I showed that if you invested $100 in an index of publicly held for-profit universities at the beginning of this decade, those stocks would be worth nearly $800today, but if you instead bought a S&P Stock Index Fund, you would have about $60 today. Proprietary education is hot today on Wall Street, for good reason.

Enrollments are growing by double digit percentages annually, and companies like Apollo (University of Phoenix) have pre-tax profit margins equal to one-fourth to one-third of revenues. The University of Phoenix paid over $306 million in federal corporate income taxes last year, while, say, the University of Michigan received roughly the same amount as subsidy from the state government. Despite a decidedly unlevel playing field, the for-profit market share has gone from less than one percent of enrollments a decade ago to over seven percent today. My junior sidekick Matt Denhart estimates that 23 percent of increased enrollments from 1998 to 2005 were at for-profit institutions (compared with 2 percent from 1984 to 1990), and I would guess the current proportion is at or above 30 percent. To discuss the growth of higher education without a major discussion of for-profits is absolutely crazy.
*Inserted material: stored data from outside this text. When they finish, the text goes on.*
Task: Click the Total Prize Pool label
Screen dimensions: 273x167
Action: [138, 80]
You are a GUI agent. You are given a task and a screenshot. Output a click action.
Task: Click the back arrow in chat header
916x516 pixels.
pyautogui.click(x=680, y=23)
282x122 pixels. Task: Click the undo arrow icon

Questions abound --why have the for-profits gained enormously in market share (it will probably pass 10 percent within a half dozen years), despite public policy favoring their competitors? Why do the for-profits see huge economies of scale in operations, while the traditional universities do not? Why do the not-for-profits build buildings but the for-profits rent buildings constructed by others? I hope to ask for-profit leaders these and other questions in coming months, thanks to Lumina.

2 comments:

capeman said...

Gee, that's awful if the engineering majors take some business or heaven help us music courses on top of what they need to get their engineering degree. Or if the biochemistry majors hang around to take a few graduate courses. Or even if a student who starts off wanting to be a doctor discovers he isn't cut out for that, and ends up an architect instead. All very inefficient!

capeman said...

Another thing, Doc. You say the for-profit places are so great. OK, how many of your wonderboys/girls in your little Center have you hired from for-profit universities? They all seem to have bachelors degrees or higher from traditional schools. How about making your next few hires of "research associates" from University of Phoenix or Corinthian Colleges and the like?